I have a theory regarding evolution. It makes some sense logically but as ever I only have anecdotal evidence and have no plan to obtain any scientific evidence on the matter. My first premise is that members within a species, or a not insignificant proportion of those members, have a predisposition to being attracted to similar features to those they have themselves. While I have seen this plenty enough with people it was actually the occurrence of it in dogs that was the real tip off. Cultural effects could very easily be the driving force in humans pairing off but that seems like it would be a much weaker force in dogs. When out and about with a pack of assorted dogs and we come across another dog it is always those closest in breeds to it that get most excited. The Labradors want to get frisky with the other Labs, the Terriers prefer the Terriers and so on and so forth. It is clearly just a trend as well, it is like a filter that applies to a more abstract notion of attractiveness. There are lots of big handsome dogs that all the bitches have the eye for regardless of their breed. The overall attractiveness of a dog is modified by the closeness in breed to the bitch evaluating him. A medium looking Lab looks better to another Lab on average than it does to a Schnauzer. They say there is no accounting for taste however I propose that there is some accounting for taste, certainly statistically when it comes to what we find attractive.

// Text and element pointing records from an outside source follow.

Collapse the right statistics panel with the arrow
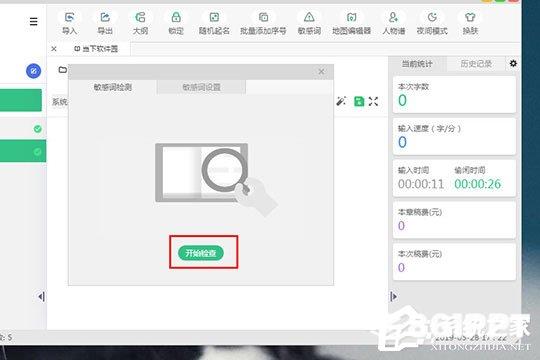Image resolution: width=540 pixels, height=360 pixels. point(394,296)
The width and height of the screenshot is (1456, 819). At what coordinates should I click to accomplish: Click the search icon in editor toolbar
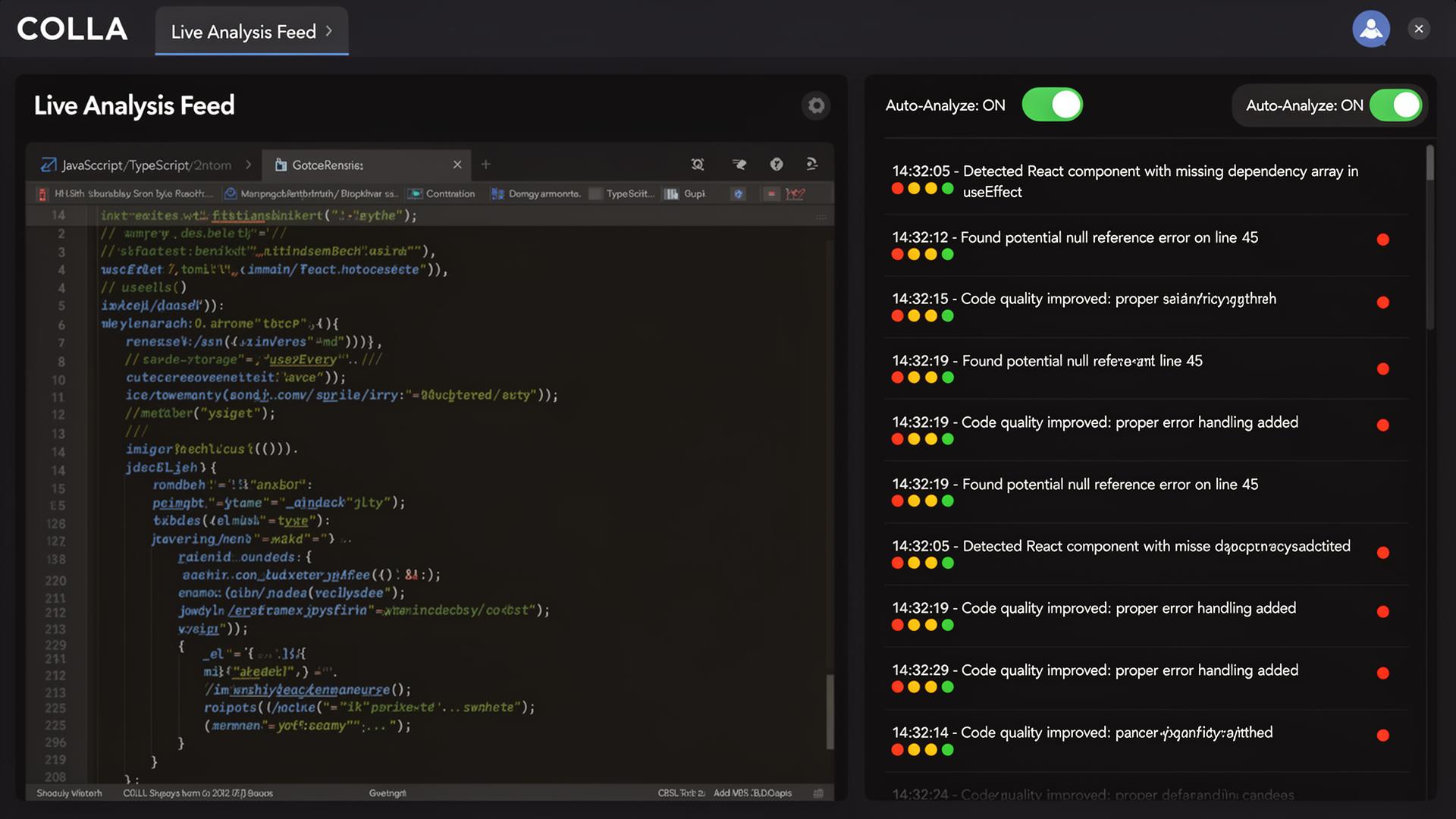tap(698, 165)
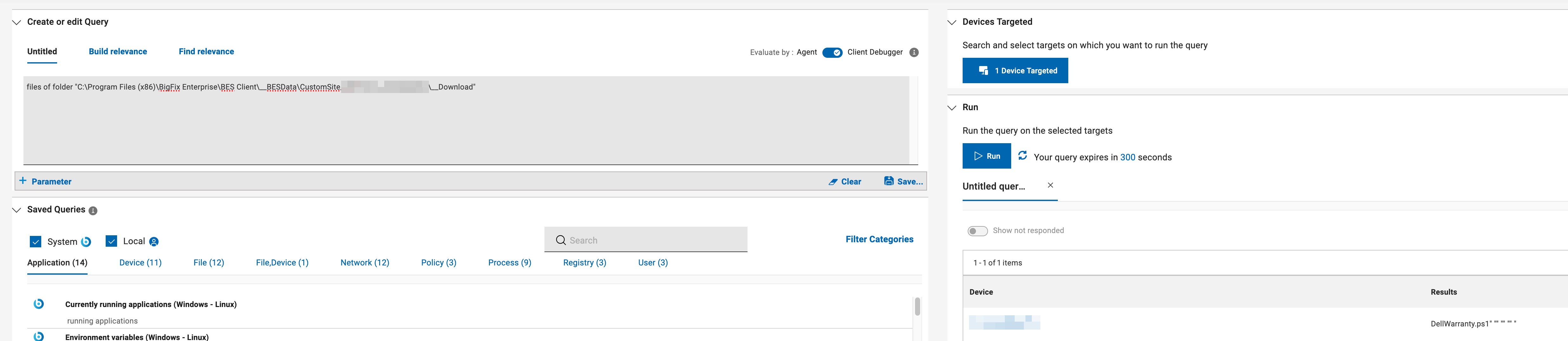Collapse the Run section
The image size is (1568, 341).
click(x=952, y=108)

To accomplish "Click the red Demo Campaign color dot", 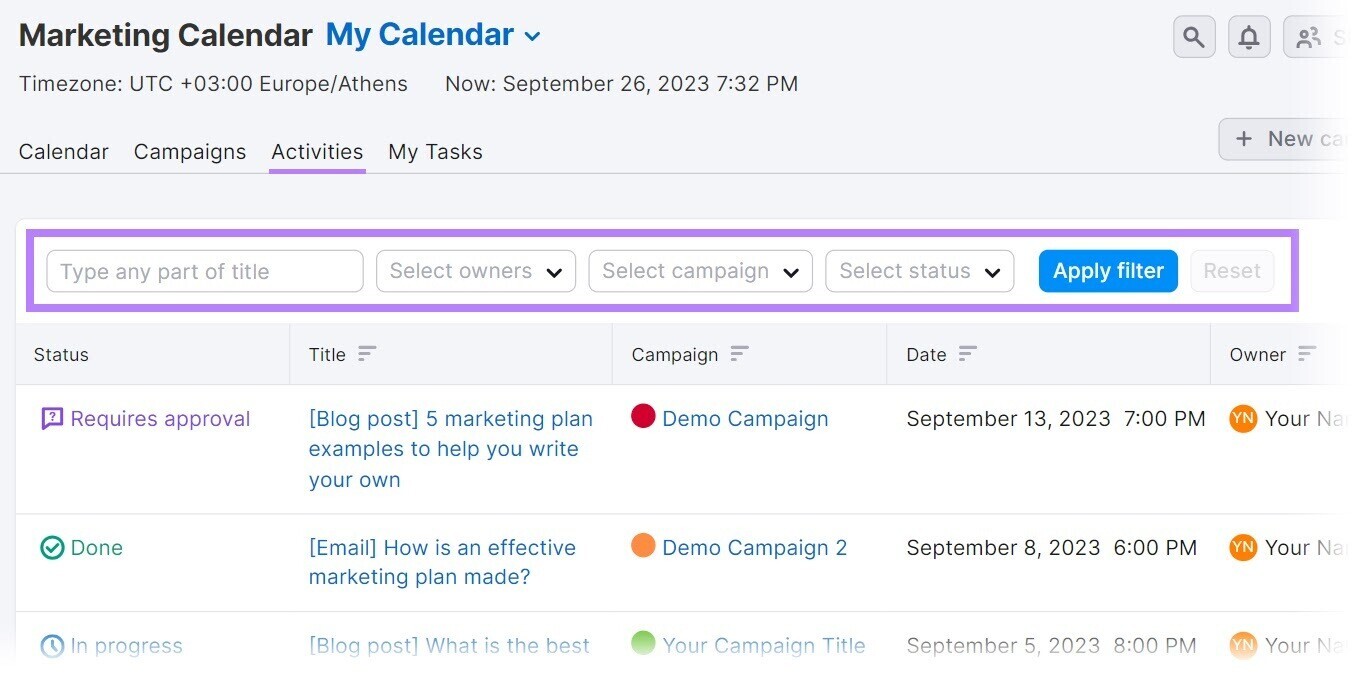I will click(x=643, y=417).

They say opposites attract, that is also true to a degree but I don't think it is the predominant factor. For one, differences stand out more than similarities in a pair. Couples are more alike than they are different although the areas in which they are different typically are very polar. These polar attributes in human couples are more to do with character and skills than they are with looks but there are some trends there too. Now, this is all conjecture but it would make good evolutionary sense in the way that good science involves controls. If you are predisposed to traits that are either similar or opposite in regards finding a mate and producing offspring then that will have the best and quickest results overall for your species. You still get good genetic variation by encouraging both opposite and like attributes however you focus your results so to speak. A bad trait will become more localized and have more chance of failing to reproduce in further generations, it will be removed from the gene pool more rapidly. Equally a good trait will be adopted more rapidly. If you purely mix genetic material at random evolution will be slow. If you are able to focus on a mix of more of the same genetic material with fewer yet more extreme differences then your species will evolve quicker and more suitably. It is like selective breeding but done with sensible logic and maths as nature loves to do rather than by design as we humans understand and practice it.

That is basically it, a theory on how we select mates based on how it would best advance the evolution of a species on the whole. I assume this occurs quite a long way down the tree of life among species that reproduce sexually. So this is good for evolution in the wilds of nature but what does it mean for humans?

The spread of human traits should be increasing and it seems like it is. Humans are the second (first? pretty sure dogs is first) most diverse species on the planet. With dogs it is down to the selective breeding we have imposed on them. With humans it is for a different reason. Our technology and society is the main thing aiding us in our capacity to survive. Being short or tall, fat or thin, stupid or smart, now has very little baring on your ability to reproduce compared to really any point in our history, it being increasingly important the further you go back in time. Most health issues now affect people later in life. Without nature ruthlessly plucking off any imperfect design humanity has become incredibly diverse. Technology has given the design space of humans a lot of wiggle room. Our predisposition towards mates with some significant number of similar physical attributes combined with this large wiggle room has lead to a very diverse species in what seems like a pretty short space of time on the evolutionary time scale. There are both pros and cons to an increasingly diverse population and discussion of that seems like like it would be best left for another time.